> [Exercise brief]
The response must reproduce every record in full.

> [Data in this exercise]
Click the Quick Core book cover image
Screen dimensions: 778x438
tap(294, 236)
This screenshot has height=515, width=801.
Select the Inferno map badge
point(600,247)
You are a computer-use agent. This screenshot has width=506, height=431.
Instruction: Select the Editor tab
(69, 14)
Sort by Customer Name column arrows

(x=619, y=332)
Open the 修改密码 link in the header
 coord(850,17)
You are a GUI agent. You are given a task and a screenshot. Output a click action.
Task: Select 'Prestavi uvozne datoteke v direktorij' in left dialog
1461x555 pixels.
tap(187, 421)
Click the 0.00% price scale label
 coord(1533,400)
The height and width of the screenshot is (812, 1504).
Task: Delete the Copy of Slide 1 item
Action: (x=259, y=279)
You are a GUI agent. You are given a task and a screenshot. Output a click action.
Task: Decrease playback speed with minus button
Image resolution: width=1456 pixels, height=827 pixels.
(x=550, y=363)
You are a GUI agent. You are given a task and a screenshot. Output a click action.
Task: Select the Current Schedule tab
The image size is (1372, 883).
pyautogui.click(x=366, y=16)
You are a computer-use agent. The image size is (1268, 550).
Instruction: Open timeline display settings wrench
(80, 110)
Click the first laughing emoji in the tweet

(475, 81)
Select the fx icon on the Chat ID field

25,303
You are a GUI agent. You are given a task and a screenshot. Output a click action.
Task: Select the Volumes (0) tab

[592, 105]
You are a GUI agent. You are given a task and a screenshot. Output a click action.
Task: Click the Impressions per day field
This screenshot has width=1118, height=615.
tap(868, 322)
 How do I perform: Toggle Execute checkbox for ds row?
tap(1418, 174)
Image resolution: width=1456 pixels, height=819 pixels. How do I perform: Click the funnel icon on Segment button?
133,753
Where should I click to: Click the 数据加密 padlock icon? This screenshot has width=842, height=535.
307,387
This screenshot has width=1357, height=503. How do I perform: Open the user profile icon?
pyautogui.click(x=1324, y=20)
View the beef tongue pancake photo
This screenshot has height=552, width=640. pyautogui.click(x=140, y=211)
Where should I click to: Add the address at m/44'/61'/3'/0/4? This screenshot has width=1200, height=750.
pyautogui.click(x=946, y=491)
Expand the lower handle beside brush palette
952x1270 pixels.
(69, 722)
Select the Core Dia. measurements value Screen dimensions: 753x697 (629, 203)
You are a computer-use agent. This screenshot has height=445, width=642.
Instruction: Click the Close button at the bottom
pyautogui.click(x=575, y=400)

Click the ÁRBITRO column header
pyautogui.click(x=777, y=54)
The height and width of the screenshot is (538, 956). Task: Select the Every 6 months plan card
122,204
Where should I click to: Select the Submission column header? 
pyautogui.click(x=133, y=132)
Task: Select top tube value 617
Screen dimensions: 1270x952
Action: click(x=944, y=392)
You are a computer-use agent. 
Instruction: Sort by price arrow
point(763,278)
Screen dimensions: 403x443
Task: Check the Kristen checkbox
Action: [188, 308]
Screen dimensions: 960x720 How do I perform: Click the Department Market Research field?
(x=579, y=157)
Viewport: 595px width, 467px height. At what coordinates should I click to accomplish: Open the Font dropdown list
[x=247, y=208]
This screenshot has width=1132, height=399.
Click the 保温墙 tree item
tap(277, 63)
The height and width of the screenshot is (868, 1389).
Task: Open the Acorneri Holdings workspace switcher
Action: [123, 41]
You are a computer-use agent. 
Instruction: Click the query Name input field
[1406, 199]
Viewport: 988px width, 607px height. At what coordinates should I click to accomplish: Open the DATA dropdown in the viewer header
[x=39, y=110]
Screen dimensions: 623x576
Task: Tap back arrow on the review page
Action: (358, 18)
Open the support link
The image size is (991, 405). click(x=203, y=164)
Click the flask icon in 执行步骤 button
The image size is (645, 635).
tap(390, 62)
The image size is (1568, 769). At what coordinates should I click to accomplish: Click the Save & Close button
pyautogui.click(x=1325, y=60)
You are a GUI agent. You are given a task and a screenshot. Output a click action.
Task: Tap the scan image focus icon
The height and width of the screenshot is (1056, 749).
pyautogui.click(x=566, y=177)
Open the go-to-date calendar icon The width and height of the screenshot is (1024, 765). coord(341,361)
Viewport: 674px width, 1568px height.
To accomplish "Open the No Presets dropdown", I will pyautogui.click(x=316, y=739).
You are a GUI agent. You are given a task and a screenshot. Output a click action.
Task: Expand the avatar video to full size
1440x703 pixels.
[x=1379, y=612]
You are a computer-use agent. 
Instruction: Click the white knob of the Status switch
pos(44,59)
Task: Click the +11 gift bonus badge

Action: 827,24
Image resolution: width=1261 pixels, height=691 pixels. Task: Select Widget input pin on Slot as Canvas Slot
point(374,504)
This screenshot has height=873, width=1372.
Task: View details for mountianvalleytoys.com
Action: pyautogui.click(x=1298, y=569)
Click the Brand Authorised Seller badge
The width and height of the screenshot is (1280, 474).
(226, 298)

> [Response]
Click the Quick Core book cover image
Screen dimensions: 778x438
tap(294, 236)
This screenshot has height=515, width=801.
Select the Inferno map badge
point(600,247)
You are a computer-use agent. This screenshot has width=506, height=431.
Instruction: Select the Editor tab
(69, 14)
Sort by Customer Name column arrows

(x=619, y=332)
Open the 修改密码 link in the header
 coord(850,17)
You are a GUI agent. You are given a task and a screenshot. Output a click action.
Task: Select 'Prestavi uvozne datoteke v direktorij' in left dialog
1461x555 pixels.
tap(187, 421)
Click the 0.00% price scale label
 coord(1533,400)
The height and width of the screenshot is (812, 1504).
Task: Delete the Copy of Slide 1 item
Action: (x=259, y=279)
You are a GUI agent. You are given a task and a screenshot. Output a click action.
Task: Decrease playback speed with minus button
Image resolution: width=1456 pixels, height=827 pixels.
(x=550, y=363)
You are a GUI agent. You are given a task and a screenshot. Output a click action.
Task: Select the Current Schedule tab
The image size is (1372, 883).
pyautogui.click(x=366, y=16)
You are a computer-use agent. The image size is (1268, 550).
Instruction: Open timeline display settings wrench
(80, 110)
Click the first laughing emoji in the tweet

(475, 81)
Select the fx icon on the Chat ID field

25,303
You are a GUI agent. You are given a task and a screenshot. Output a click action.
Task: Select the Volumes (0) tab

[592, 105]
You are a GUI agent. You are given a task and a screenshot. Output a click action.
Task: Click the Impressions per day field
This screenshot has width=1118, height=615.
tap(868, 322)
 How do I perform: Toggle Execute checkbox for ds row?
tap(1418, 174)
Image resolution: width=1456 pixels, height=819 pixels. How do I perform: Click the funnel icon on Segment button?
133,753
Where should I click to: Click the 数据加密 padlock icon? This screenshot has width=842, height=535.
307,387
This screenshot has width=1357, height=503. How do I perform: Open the user profile icon?
pyautogui.click(x=1324, y=20)
View the beef tongue pancake photo
This screenshot has height=552, width=640. pyautogui.click(x=140, y=211)
Where should I click to: Add the address at m/44'/61'/3'/0/4? This screenshot has width=1200, height=750.
pyautogui.click(x=946, y=491)
Expand the lower handle beside brush palette
952x1270 pixels.
(69, 722)
Select the Core Dia. measurements value Screen dimensions: 753x697 (629, 203)
You are a computer-use agent. This screenshot has height=445, width=642.
Instruction: Click the Close button at the bottom
pyautogui.click(x=575, y=400)

Click the ÁRBITRO column header
pyautogui.click(x=777, y=54)
The height and width of the screenshot is (538, 956). Task: Select the Every 6 months plan card
122,204
Where should I click to: Select the Submission column header? 
pyautogui.click(x=133, y=132)
Task: Select top tube value 617
Screen dimensions: 1270x952
Action: click(x=944, y=392)
You are a computer-use agent. 
Instruction: Sort by price arrow
point(763,278)
Screen dimensions: 403x443
Task: Check the Kristen checkbox
Action: [188, 308]
Screen dimensions: 960x720 How do I perform: Click the Department Market Research field?
(x=579, y=157)
Viewport: 595px width, 467px height. At what coordinates should I click to accomplish: Open the Font dropdown list
[x=247, y=208]
This screenshot has width=1132, height=399.
Click the 保温墙 tree item
tap(277, 63)
The height and width of the screenshot is (868, 1389).
Task: Open the Acorneri Holdings workspace switcher
Action: [123, 41]
You are a computer-use agent. 
Instruction: Click the query Name input field
[1406, 199]
Viewport: 988px width, 607px height. At what coordinates should I click to accomplish: Open the DATA dropdown in the viewer header
[x=39, y=110]
Screen dimensions: 623x576
Task: Tap back arrow on the review page
Action: (358, 18)
Open the support link
The image size is (991, 405). click(x=203, y=164)
Click the flask icon in 执行步骤 button
The image size is (645, 635).
tap(390, 62)
The image size is (1568, 769). At what coordinates should I click to accomplish: Click the Save & Close button
pyautogui.click(x=1325, y=60)
You are a GUI agent. You are given a task and a screenshot. Output a click action.
Task: Tap the scan image focus icon
The height and width of the screenshot is (1056, 749).
pyautogui.click(x=566, y=177)
Open the go-to-date calendar icon The width and height of the screenshot is (1024, 765). coord(341,361)
Viewport: 674px width, 1568px height.
To accomplish "Open the No Presets dropdown", I will pyautogui.click(x=316, y=739).
You are a GUI agent. You are given a task and a screenshot. Output a click action.
Task: Expand the avatar video to full size
1440x703 pixels.
[x=1379, y=612]
You are a computer-use agent. 
Instruction: Click the white knob of the Status switch
pos(44,59)
Task: Click the +11 gift bonus badge

Action: 827,24
Image resolution: width=1261 pixels, height=691 pixels. Task: Select Widget input pin on Slot as Canvas Slot
point(374,504)
This screenshot has height=873, width=1372.
Task: View details for mountianvalleytoys.com
Action: pyautogui.click(x=1298, y=569)
Click the Brand Authorised Seller badge
The width and height of the screenshot is (1280, 474).
(226, 298)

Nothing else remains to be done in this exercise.